6.2.7. Zusammengefasst hat die nunmehrige Revisionsrekurswerberin - wie das Fürstliche Obergericht zu Recht feststellt (ON 33, S 13 f) - zwar den Bestand einer sicherbaren Geldforderung aus dem Verfahren zu 07 CG.2020.233 glaubhaft gemacht, nicht aber jenen eines Sicherungsinteresses. Dies wäre jedoch für den Erlass eines Sicherungsbotes - wie es der Revisionsrekurs beantragt - unabdingbar (vgl zur Parallelvorschrift des § 379 Abs 2 Z 1 EO Sailer in Deixler-Hübner, § 379 Rz 9). Der blosse Verweis auf die Liquidation der Sicherungsgegnerin genügt den Anforderungen an ein glaubhaft gemachtes Sicherungsinteresse (entgegen dem Erstgericht) wie gezeigt nicht. Verfehlt ist auch die Rechtsauffassung der Revisionsrekurswerberin, wonach ein solches Sicherungsinteresse schon bei der blossen Erfüllung von Verbindlichkeiten der in Liquidation befindlichen Verbandsperson gegenüber Dritten anzunehmen sei. Die damit einher gehende Reduktion des Haftungssubstrates mag die faktische Einbringlichmachung der Forderung des Sicherungswerbers gefährden, sie ist jedoch nicht mit jener verpönten Vereitelung der Anspruchsdurchsetzung gleichzusetzen, der ein Sicherungsbot gem Art 274 Abs 2 EO entgegenwirken will.

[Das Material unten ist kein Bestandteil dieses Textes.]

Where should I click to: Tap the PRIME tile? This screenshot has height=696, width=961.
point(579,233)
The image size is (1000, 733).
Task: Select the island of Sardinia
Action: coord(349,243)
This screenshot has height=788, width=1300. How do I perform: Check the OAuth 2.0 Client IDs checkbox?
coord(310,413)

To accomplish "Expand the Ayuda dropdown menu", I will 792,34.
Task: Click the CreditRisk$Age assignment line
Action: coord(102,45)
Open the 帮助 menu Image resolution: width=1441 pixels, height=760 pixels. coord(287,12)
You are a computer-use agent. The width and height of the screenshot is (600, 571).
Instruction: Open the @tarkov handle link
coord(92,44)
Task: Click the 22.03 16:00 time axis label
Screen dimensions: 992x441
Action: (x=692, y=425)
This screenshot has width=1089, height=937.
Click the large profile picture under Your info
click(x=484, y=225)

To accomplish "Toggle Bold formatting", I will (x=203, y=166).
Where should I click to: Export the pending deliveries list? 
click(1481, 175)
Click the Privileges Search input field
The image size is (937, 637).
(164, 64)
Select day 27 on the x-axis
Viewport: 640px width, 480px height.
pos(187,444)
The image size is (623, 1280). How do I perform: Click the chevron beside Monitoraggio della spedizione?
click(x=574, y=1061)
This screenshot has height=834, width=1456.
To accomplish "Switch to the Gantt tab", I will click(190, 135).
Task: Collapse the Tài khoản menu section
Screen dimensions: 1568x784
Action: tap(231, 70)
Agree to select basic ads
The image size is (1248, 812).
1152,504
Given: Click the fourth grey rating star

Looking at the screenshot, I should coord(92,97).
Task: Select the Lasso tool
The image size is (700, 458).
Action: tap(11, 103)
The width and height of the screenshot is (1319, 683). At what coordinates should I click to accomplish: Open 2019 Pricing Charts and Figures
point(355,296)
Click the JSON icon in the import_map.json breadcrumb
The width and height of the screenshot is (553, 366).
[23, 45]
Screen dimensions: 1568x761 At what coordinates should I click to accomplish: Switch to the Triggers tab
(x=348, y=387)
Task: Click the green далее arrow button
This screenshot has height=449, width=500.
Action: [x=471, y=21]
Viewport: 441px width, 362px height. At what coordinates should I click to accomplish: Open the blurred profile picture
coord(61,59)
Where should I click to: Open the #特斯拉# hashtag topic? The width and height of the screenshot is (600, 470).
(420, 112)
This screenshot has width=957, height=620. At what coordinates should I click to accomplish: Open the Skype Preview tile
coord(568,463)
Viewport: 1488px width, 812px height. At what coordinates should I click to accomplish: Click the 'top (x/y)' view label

7. Vor diesem Hintergrund bleibt es im Ergebnis beim Beschluss des Fürstlichen Obergerichts. Dem Revisionsrekurs war mangels Vorliegens einer unrichtigen rechtlichen Beurteilung ein Erfolg zu versagen.
8. Die Kostenentscheidung ist in Art 297, 51 EO iVm §§ 50 Abs 1, 40 f ZPO begründet. Die Revisionsrekursgegnerin hat die Kosten ihrer zulässigen Revisionsrekursbeantwortung (vgl § 489a ZPO) richtig verzeichnet.